[Document and screenshot pointing items]
....

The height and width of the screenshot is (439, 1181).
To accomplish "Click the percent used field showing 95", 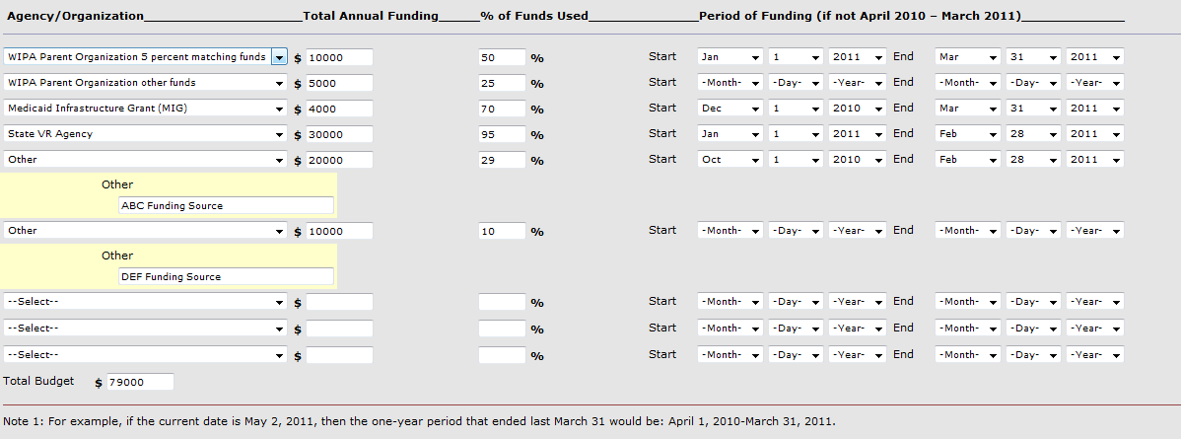I will 501,134.
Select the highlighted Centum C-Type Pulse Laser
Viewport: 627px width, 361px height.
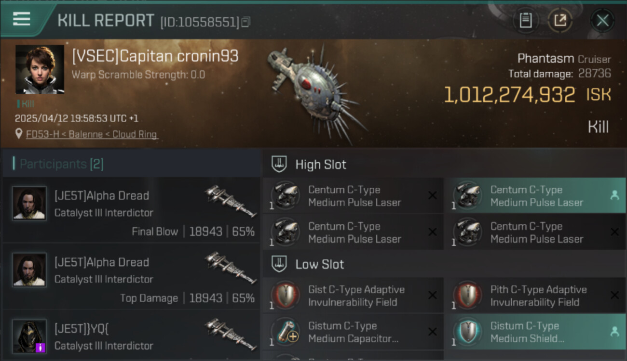(x=534, y=196)
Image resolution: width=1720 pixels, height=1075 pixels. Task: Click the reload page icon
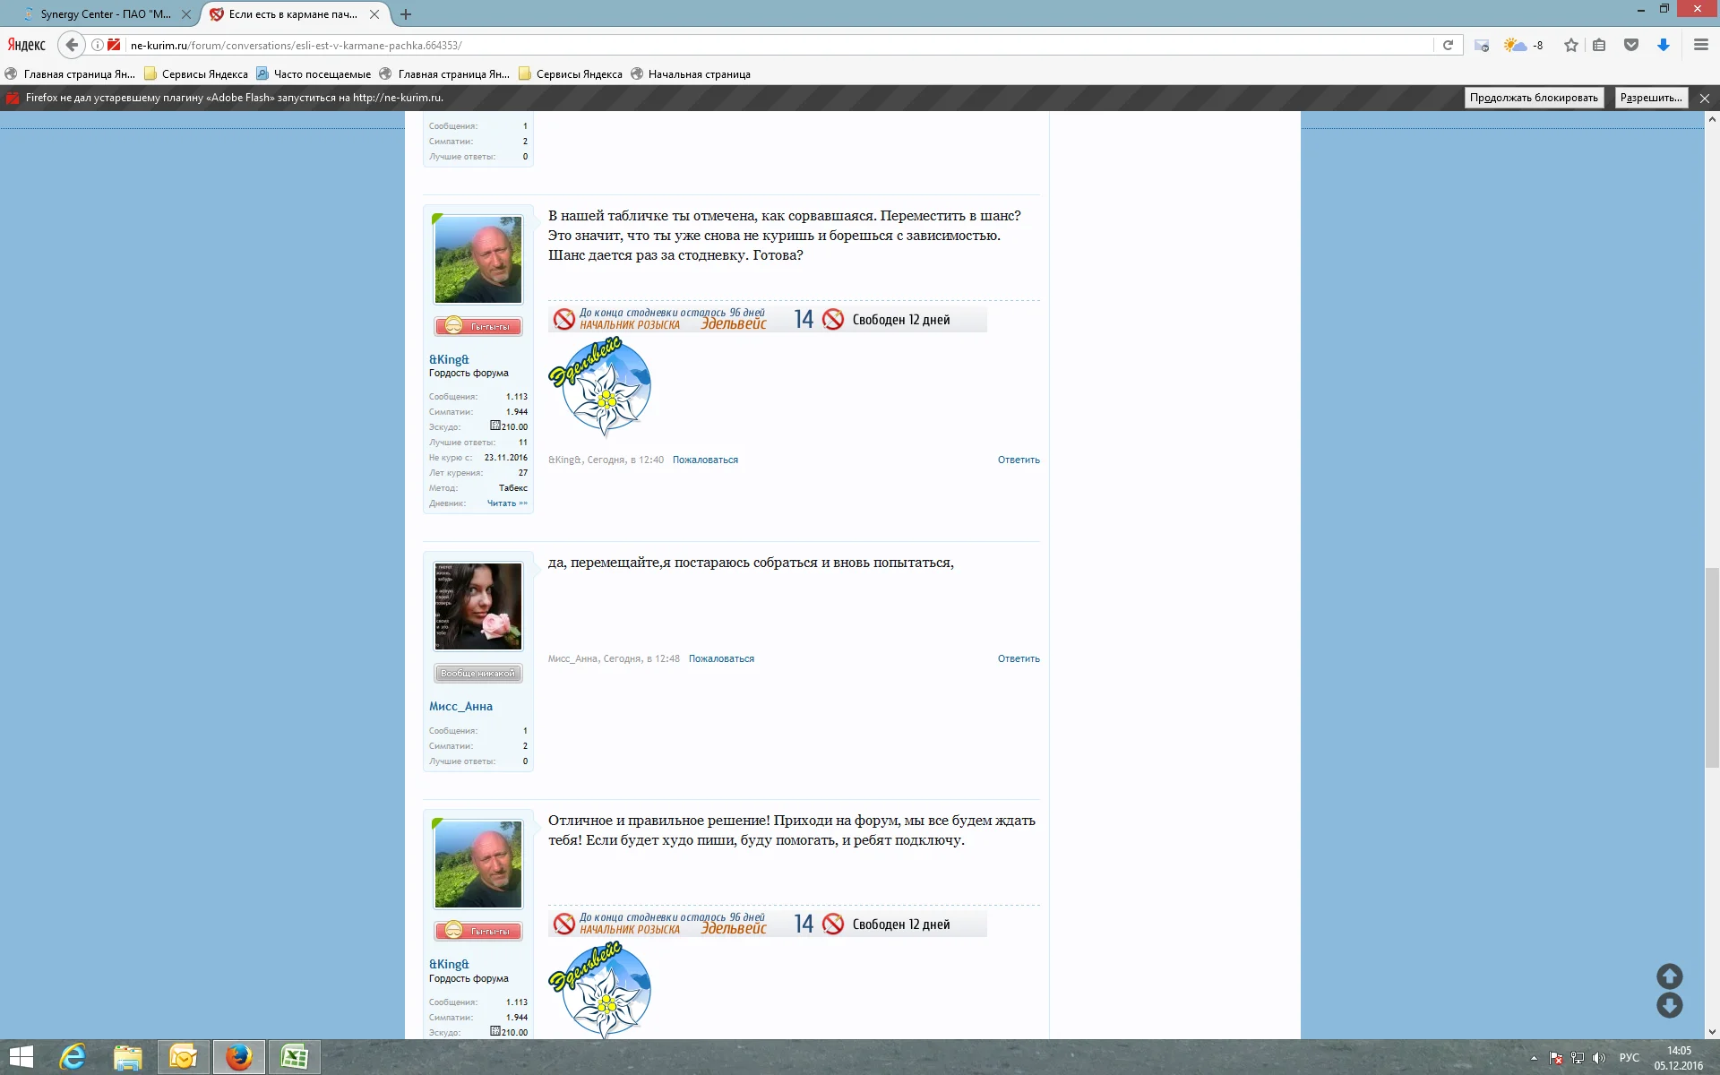point(1448,45)
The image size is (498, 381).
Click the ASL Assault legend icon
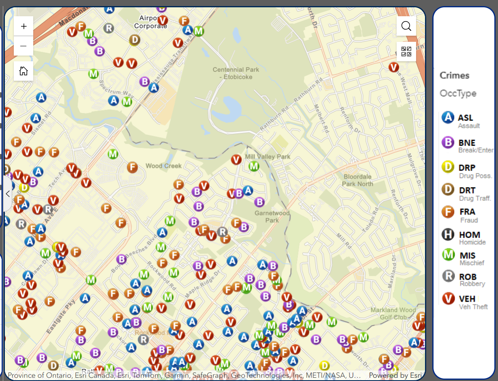click(x=448, y=118)
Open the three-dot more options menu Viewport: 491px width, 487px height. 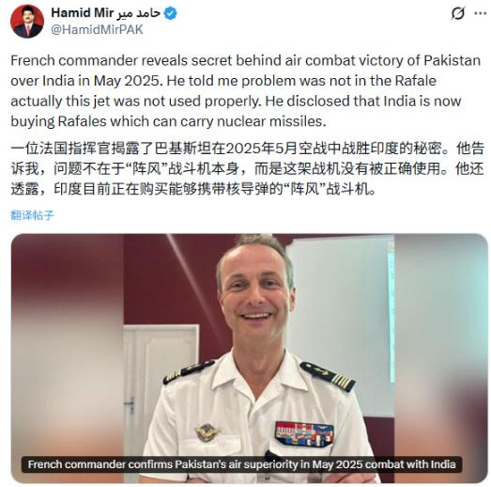click(480, 13)
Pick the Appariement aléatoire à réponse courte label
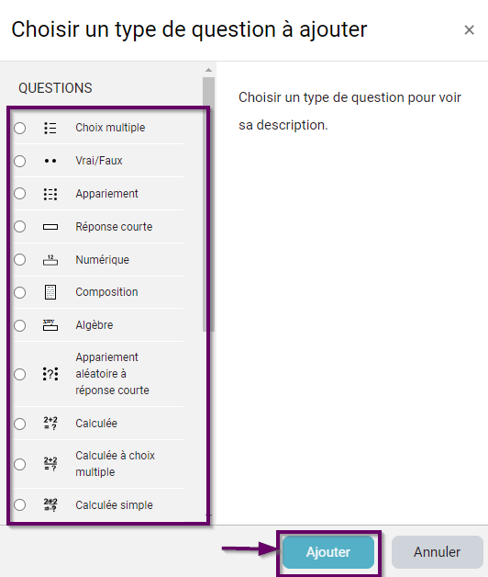The height and width of the screenshot is (577, 488). pyautogui.click(x=112, y=374)
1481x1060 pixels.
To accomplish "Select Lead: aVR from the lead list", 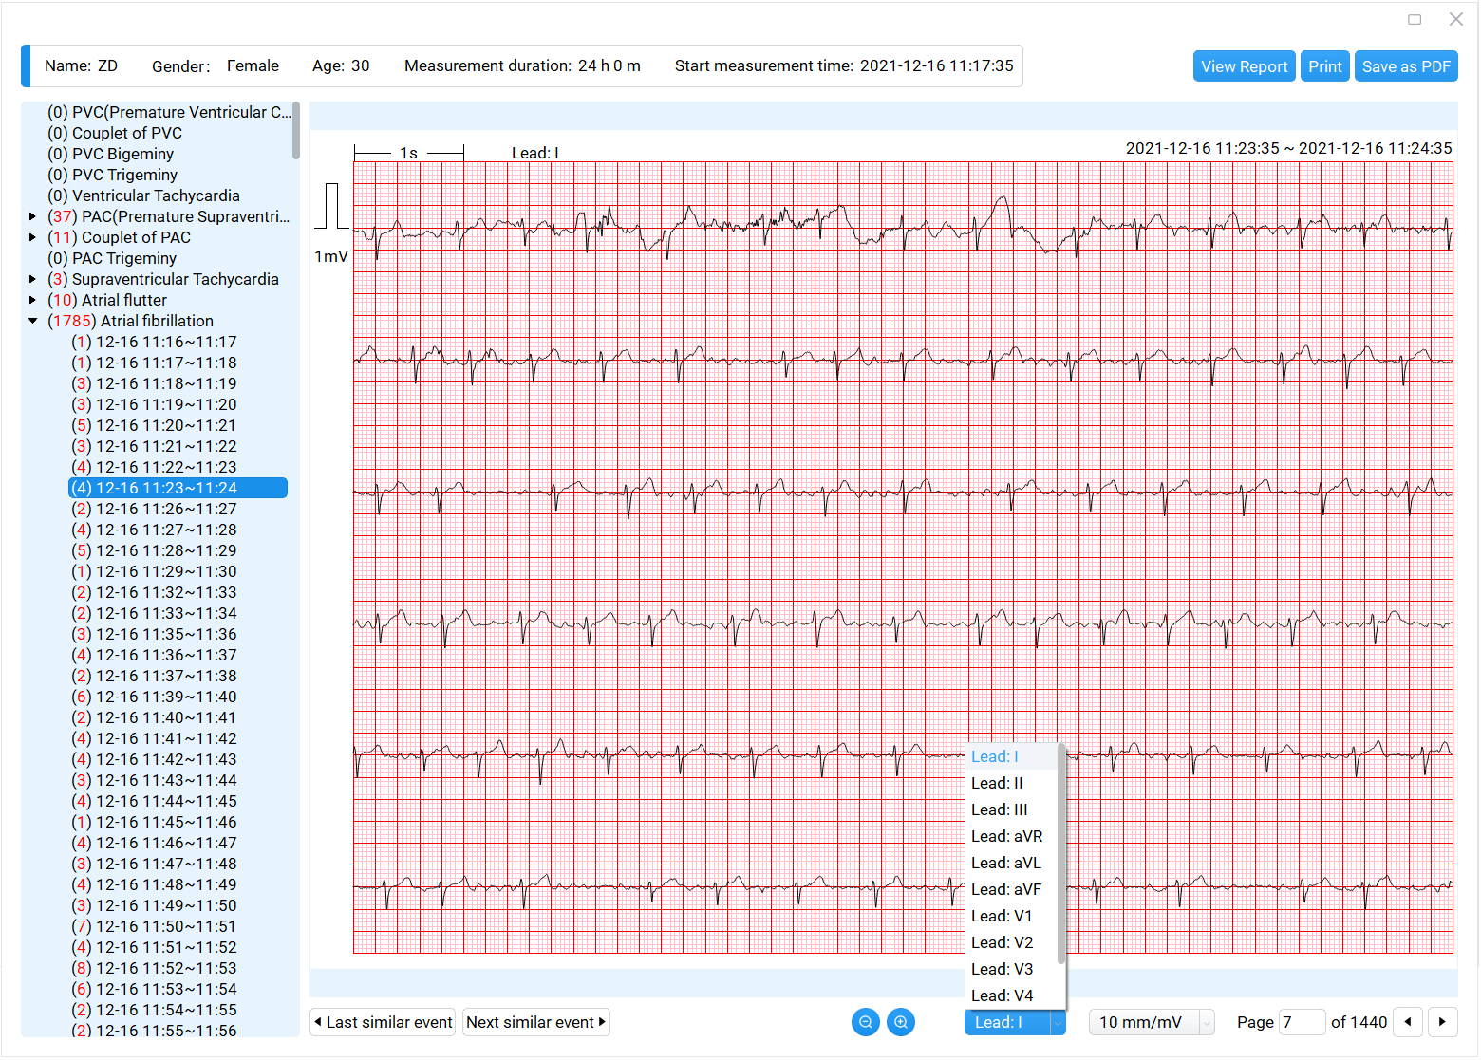I will (x=1006, y=836).
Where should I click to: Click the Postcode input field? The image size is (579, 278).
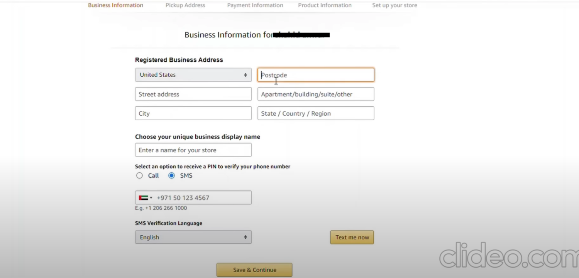(316, 75)
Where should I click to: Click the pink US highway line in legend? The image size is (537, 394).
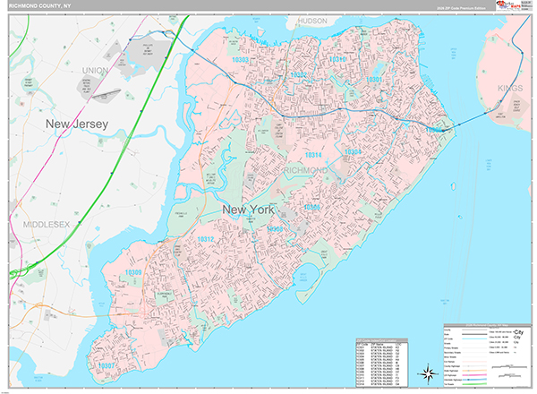click(x=474, y=375)
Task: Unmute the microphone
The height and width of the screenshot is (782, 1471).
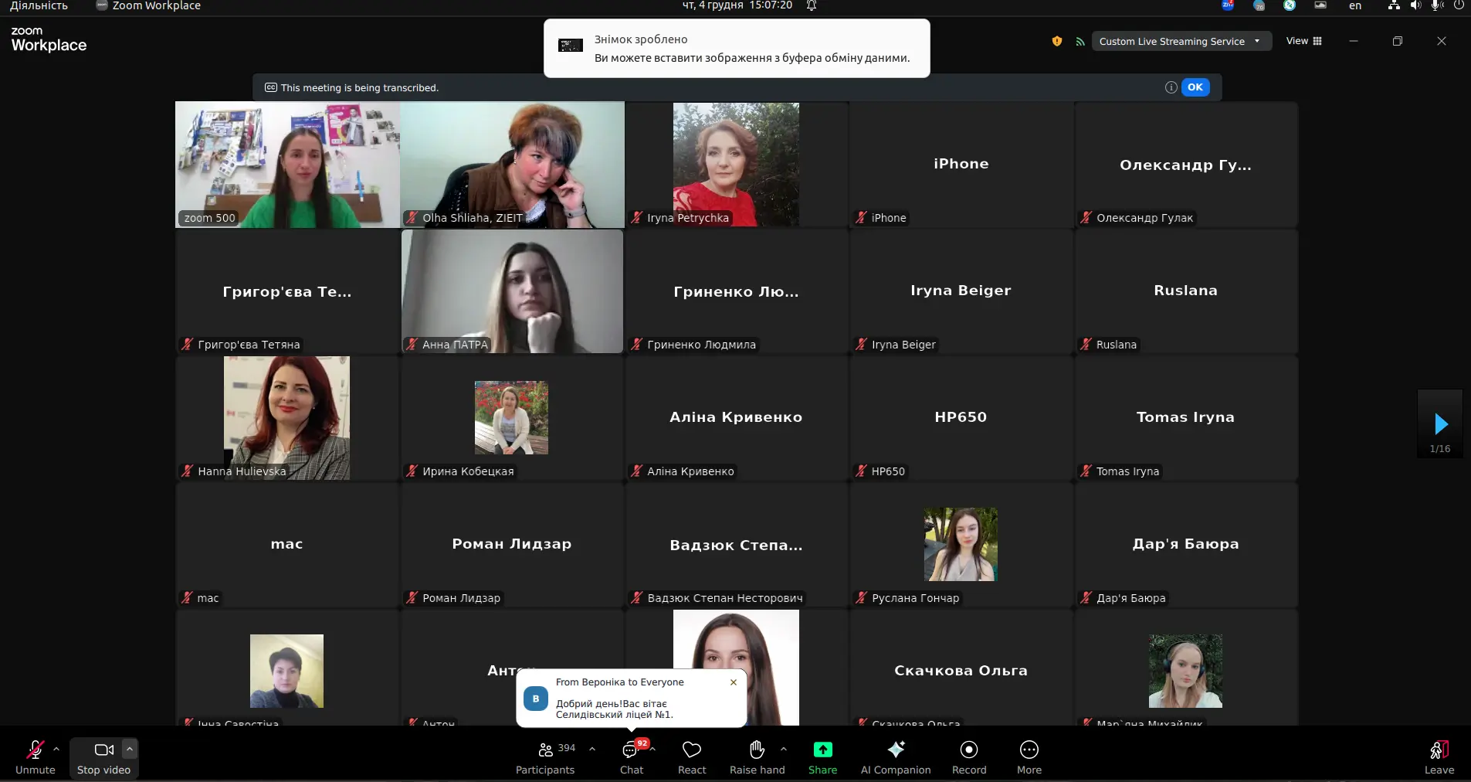Action: [x=36, y=758]
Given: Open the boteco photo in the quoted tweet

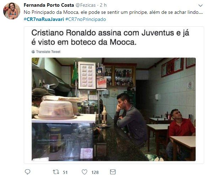Looking at the screenshot, I should tap(114, 109).
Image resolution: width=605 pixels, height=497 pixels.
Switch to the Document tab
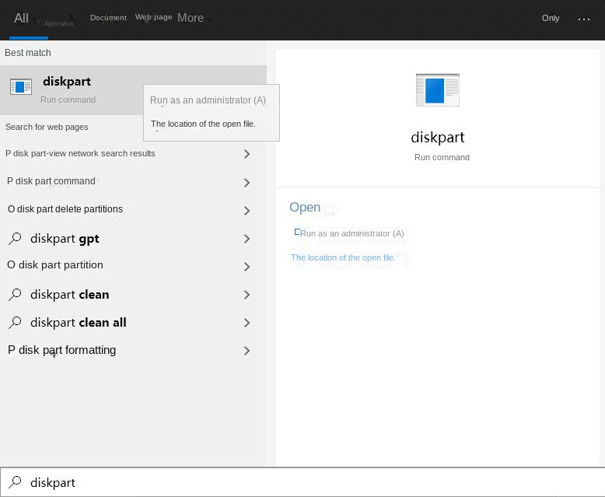108,18
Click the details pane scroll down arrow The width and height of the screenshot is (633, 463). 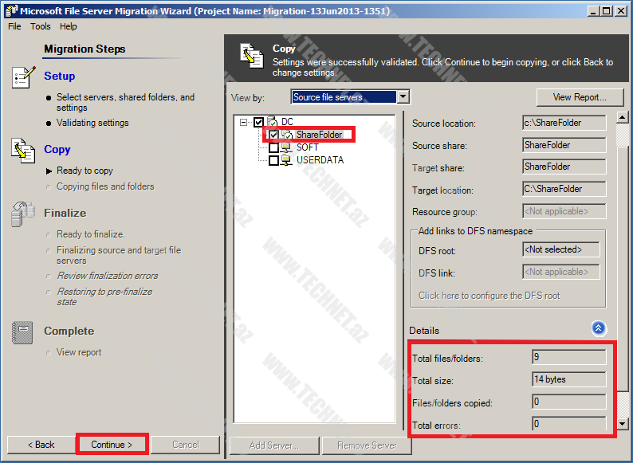pyautogui.click(x=623, y=425)
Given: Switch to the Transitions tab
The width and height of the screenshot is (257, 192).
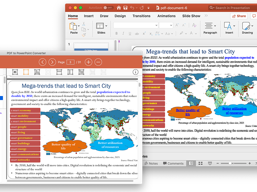Looking at the screenshot, I should click(x=141, y=16).
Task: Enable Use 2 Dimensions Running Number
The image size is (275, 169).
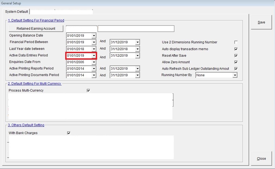Action: coord(236,42)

....

● SHORT EXERCISE: Return, word for word, the stretch of lines that starts with the line containing "Where should I click to: Click the pink" and ends with the line containing "Looking at the screenshot, I should tap(114, 109).", both included. Leave the pictures out.

● REPLY:
Where should I click to: Click the pink US highway line in legend? The image size is (537, 394).
click(x=474, y=375)
Task: Unmute the microphone
The height and width of the screenshot is (782, 1471).
Action: [x=36, y=758]
Given: Open the boteco photo in the quoted tweet

Looking at the screenshot, I should tap(114, 109).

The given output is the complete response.